Mörderischer Vorsprung [1988]

Wertung: 5 von 6 Punkten  |   Kritik von Jens Adrian  |   Hinzugefügt am 01. Oktober 2002
Genre: Thriller

Originaltitel: Shoot to Kill / Deadly Pursuit
Laufzeit: 110 min.
Produktionsland: USA
Produktionsjahr: 1988
FSK-Freigabe: ab 16 Jahren

Regie: Roger Spottiswoode
Musik: John Scott
Darsteller: Sidney Poitier, Tom Berenger, Kirstie Alley, Richard Masur, Andrew Robinson, Clancy Brown, Kevin Scannell, Frederick Coffin, Michael MacRae, Robert Lesser, Milton Selzer, Les Lannom, Walter Marsh


Kurzinhalt:
Trotz einer erfolgreichen Übergabe des Lösegelds in Form von Diamanten durch FBI-Agent Warren Stantin (Sidney Poitier), tötet der Kidnapper seine Geisel und flieht.

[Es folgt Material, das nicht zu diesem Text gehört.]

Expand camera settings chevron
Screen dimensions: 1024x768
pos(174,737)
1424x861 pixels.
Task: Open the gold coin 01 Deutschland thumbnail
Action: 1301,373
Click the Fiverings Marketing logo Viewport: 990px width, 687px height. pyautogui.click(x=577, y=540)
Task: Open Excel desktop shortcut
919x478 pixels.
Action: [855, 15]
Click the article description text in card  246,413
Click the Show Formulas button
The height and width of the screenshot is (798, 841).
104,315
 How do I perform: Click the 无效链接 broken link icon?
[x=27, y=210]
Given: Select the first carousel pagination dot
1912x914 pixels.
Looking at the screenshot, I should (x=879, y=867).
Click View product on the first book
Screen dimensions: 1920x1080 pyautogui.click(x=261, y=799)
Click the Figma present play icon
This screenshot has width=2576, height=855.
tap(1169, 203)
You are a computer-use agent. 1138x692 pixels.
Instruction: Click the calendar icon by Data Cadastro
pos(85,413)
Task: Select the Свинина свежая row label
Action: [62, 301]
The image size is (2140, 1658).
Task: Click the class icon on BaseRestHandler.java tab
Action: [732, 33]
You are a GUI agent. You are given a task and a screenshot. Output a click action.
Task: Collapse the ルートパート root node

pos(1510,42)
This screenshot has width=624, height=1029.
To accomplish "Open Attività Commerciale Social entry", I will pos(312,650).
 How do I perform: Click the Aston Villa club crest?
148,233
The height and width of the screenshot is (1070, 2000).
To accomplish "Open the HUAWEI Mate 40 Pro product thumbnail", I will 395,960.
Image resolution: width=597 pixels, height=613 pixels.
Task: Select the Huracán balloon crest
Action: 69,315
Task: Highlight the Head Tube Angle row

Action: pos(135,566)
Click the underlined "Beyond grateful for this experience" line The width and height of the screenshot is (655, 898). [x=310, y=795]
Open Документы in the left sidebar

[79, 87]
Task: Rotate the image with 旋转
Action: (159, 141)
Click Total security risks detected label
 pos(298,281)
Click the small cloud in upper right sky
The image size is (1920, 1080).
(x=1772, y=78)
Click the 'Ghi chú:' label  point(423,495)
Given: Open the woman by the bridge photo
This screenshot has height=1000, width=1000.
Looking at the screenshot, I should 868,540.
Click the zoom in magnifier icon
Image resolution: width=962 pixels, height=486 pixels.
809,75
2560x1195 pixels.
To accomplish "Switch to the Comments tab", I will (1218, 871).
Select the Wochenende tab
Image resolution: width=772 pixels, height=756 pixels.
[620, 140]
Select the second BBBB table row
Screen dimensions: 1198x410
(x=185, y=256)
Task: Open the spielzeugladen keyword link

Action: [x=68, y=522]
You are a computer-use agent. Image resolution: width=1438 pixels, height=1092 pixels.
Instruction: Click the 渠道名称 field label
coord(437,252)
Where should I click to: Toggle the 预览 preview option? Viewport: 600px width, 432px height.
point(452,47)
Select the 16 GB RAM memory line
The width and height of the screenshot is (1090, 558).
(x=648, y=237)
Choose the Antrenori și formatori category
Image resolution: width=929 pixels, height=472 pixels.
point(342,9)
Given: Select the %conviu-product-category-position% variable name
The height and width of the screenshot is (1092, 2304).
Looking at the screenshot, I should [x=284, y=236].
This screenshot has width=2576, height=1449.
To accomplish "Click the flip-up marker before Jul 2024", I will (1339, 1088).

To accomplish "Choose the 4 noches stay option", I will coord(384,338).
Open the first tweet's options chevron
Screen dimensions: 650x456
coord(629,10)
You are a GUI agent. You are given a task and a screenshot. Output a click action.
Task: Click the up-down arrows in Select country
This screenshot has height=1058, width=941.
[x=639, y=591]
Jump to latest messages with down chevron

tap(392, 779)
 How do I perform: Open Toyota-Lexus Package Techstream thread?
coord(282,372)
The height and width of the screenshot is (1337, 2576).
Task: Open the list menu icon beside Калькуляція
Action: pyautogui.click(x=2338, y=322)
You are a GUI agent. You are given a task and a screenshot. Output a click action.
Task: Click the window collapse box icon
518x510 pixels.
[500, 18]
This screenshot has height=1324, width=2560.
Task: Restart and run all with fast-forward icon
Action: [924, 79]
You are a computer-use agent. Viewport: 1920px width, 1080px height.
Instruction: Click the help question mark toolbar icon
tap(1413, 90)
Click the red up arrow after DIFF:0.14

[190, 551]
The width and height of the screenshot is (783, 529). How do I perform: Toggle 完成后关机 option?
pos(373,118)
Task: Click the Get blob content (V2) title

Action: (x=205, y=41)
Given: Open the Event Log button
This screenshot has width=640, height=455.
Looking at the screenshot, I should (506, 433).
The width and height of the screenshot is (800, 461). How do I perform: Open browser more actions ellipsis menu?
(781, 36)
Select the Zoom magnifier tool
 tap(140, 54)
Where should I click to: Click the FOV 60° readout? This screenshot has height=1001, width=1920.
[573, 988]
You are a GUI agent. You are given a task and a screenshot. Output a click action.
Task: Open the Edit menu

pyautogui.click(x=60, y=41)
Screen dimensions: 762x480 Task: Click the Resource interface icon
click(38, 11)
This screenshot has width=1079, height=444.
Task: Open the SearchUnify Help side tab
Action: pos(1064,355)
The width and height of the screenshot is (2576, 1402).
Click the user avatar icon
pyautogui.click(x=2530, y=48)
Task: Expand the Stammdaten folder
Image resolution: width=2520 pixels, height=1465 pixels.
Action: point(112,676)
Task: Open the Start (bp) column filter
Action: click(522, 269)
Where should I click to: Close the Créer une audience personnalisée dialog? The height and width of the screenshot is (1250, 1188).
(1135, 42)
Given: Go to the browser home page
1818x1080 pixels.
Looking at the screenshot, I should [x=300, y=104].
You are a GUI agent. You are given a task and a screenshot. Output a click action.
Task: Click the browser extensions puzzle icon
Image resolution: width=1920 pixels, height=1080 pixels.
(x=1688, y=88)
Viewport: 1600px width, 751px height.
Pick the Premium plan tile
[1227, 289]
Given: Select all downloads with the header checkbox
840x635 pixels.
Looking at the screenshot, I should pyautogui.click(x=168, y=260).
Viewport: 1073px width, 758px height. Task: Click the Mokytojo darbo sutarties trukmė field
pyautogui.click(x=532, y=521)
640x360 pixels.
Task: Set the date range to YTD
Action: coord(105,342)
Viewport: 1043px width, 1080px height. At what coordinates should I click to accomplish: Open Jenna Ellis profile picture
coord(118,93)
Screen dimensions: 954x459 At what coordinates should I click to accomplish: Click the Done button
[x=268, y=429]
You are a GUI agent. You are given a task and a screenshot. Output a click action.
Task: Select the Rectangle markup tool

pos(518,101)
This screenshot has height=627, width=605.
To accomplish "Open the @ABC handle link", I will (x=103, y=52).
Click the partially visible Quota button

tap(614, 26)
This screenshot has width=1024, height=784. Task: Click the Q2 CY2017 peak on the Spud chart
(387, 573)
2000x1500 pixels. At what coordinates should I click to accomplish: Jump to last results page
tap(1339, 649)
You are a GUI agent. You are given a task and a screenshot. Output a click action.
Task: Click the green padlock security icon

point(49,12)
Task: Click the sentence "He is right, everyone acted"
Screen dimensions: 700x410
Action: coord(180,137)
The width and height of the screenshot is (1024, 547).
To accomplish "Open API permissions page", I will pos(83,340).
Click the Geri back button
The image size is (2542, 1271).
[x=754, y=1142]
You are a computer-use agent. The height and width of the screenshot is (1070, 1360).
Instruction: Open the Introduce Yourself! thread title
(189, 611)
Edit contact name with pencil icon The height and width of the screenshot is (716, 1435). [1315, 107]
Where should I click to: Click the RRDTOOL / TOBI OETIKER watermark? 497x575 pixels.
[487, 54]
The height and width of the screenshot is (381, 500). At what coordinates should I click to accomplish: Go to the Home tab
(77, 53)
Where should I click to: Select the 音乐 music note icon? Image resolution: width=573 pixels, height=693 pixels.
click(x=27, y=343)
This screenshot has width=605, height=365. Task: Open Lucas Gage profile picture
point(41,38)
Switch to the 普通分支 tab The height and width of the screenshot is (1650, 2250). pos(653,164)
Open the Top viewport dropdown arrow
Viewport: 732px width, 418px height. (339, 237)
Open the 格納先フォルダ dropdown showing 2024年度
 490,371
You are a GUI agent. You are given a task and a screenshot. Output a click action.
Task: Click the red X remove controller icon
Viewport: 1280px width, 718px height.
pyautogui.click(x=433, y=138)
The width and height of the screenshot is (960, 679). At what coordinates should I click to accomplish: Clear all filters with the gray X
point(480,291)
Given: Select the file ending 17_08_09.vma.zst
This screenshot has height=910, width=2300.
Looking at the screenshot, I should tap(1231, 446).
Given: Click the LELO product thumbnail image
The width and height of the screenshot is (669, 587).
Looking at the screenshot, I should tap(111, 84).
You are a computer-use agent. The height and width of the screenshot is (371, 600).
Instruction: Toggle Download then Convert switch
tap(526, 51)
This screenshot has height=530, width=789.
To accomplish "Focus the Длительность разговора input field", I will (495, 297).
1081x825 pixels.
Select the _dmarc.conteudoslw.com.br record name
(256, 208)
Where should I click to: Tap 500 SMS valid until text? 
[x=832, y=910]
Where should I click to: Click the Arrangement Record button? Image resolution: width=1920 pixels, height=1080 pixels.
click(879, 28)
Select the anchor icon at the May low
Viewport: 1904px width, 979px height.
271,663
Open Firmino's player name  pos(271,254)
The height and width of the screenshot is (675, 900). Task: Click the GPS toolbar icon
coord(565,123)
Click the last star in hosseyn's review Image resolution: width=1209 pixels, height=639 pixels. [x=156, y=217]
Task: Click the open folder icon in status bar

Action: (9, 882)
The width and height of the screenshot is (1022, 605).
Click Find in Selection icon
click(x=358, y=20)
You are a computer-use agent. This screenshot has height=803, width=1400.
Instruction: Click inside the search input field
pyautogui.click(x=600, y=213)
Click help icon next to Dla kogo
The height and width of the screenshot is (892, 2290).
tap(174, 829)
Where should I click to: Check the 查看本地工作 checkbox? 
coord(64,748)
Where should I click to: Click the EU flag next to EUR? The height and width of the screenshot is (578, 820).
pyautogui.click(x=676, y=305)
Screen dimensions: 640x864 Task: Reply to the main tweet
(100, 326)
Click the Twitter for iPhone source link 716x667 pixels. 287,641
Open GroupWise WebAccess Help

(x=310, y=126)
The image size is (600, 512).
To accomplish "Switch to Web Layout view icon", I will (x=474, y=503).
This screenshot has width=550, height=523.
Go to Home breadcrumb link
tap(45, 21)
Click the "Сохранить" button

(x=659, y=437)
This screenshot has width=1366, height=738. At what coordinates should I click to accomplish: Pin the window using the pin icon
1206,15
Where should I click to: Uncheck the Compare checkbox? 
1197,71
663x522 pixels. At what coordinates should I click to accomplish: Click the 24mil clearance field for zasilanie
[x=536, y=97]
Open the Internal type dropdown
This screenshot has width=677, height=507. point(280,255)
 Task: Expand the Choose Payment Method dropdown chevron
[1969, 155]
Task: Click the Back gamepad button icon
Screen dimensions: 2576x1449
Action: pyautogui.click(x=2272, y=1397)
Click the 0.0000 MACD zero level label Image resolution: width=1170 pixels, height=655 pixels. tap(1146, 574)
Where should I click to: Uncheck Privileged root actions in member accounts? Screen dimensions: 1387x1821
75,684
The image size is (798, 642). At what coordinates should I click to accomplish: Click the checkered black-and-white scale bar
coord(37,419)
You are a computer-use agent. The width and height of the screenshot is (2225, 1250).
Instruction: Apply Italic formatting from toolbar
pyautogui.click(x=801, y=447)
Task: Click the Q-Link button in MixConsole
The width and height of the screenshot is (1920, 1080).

Als wenig später weit entfernt von San Francisco eine weitere Leiche mit der Handschrift des Killers auftaucht, reist Stantin dorthin und ist sich sicher, seinen Mann wiedergefunden zu haben. Offensichtlich hat er sich einer Reisegruppe angeschlossen, die eine Bergwanderung zum Fischen angetreten hat.
Um den Mörder nicht zu alarmieren, macht sich Stantin zusammen mit dem Bergführer Jonathan Knox (Tom Berenger) auf, die Reisegruppe zu Fuß einzuholen. Da allerdings die andere Gruppe von Knox' Freundin Sarah (Kirstie Alley) geführt wird, ist die Anspannung bei dem verschlossenen Mann entsprechend groß. Sarah ahnt unterdessen nicht, dass in ihrer Gruppe bestehend aus Norman (Richard Masur), Ben (Kevin Scannell), Steve (Clancy Brown), Harvey (Andrew Robinson) und Ralph (Frederick Coffin) ein kaltblütiger Killer lauert. Was mit den übrigen Mitgliedern und Sarah geschieht, sollten sie ihren Zweck erfüllt haben, steht für Stantin indes außer Frage ...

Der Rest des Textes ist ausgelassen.